Our results indicated that cows from sires with high DPR achieved pregnancy earlier than those from sires with low DPR. This could be due to differences in estrus expression [23], uterine health during early postpartum [20], and circulating estradiol and progesterone concentration [24]. However, in the case of third-parity cows, there was no difference in the interval from calving to conception among DPR groups. Hazard of pregnancy in lactating cows is dependent on the occurrence of disease before insemination [25], and advancing parity increases the risk of periparturient disorders [26]. Therefore, the more frequent occurrence of disease in third-parity cows might mask the impact of genetic merit for fertility on pregnancy, though we did not check disease occurrence data in our study. In contrast to our findings, Ortega et al. (2016) demonstrated that regardless of parity, there is a relationship between sire DPR and daughter fertility [17]. The reason for this inconsistency is unclear, thus future studies should be performed to elucidate the association between genetic merit for fertility and reproductive competence in cows with different parity.

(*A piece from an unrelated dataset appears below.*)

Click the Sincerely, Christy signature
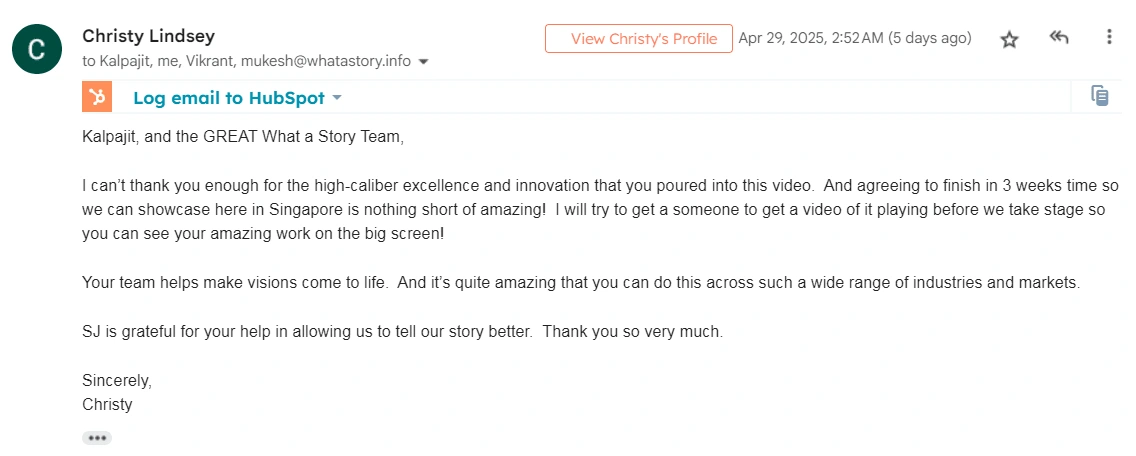1136x456 pixels. pyautogui.click(x=117, y=392)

Although the actual milk production of cows in the high-DPR group was similar to that of cows in other groups, sire PTAM in the high-DPR group was lower than that in the low-DPR group. Moreover, we identified a negative correlation between sire DPR and PTAM —as also seen in a previous report [27]. This result indicates that selecting high-DPR sires risks the genetic merit for milk production; however, among the sires with high DPR, there were sires with high genetic merit for milk production. This indicates that it is possible to select sires that are superior for both milk production and fertility. Notably, sire DPR in Herd D was low, and reproduction performance in lactating cows of Herd D was relatively good (Supplementary Tables 2, 3, and 4: online only). Therefore, the farmer of Herd D would likely not have been focused on fertility as a direction for genetic improvement. The direction of herd improvement should be decided by each farmer, and some herds do not need genetic improvement for fertility; however, genetic improvement approaches should be one of the strategies used to improve reproductive performance in the whole herd because there is a clear positive effect of sire DPR on reproductive performance.

In conclusion, sire DPR affects the reproductive performance of daughters, and the actual milk production of cows from sires with high DPR is not reduced. Therefore, farmers can improve herd reproductive performance without a reduction in milk production by basing sire selection on sire DPR. Future studies are required to elucidate the relationship between genetic merit for fertility and reproductive competence in cows with different parity.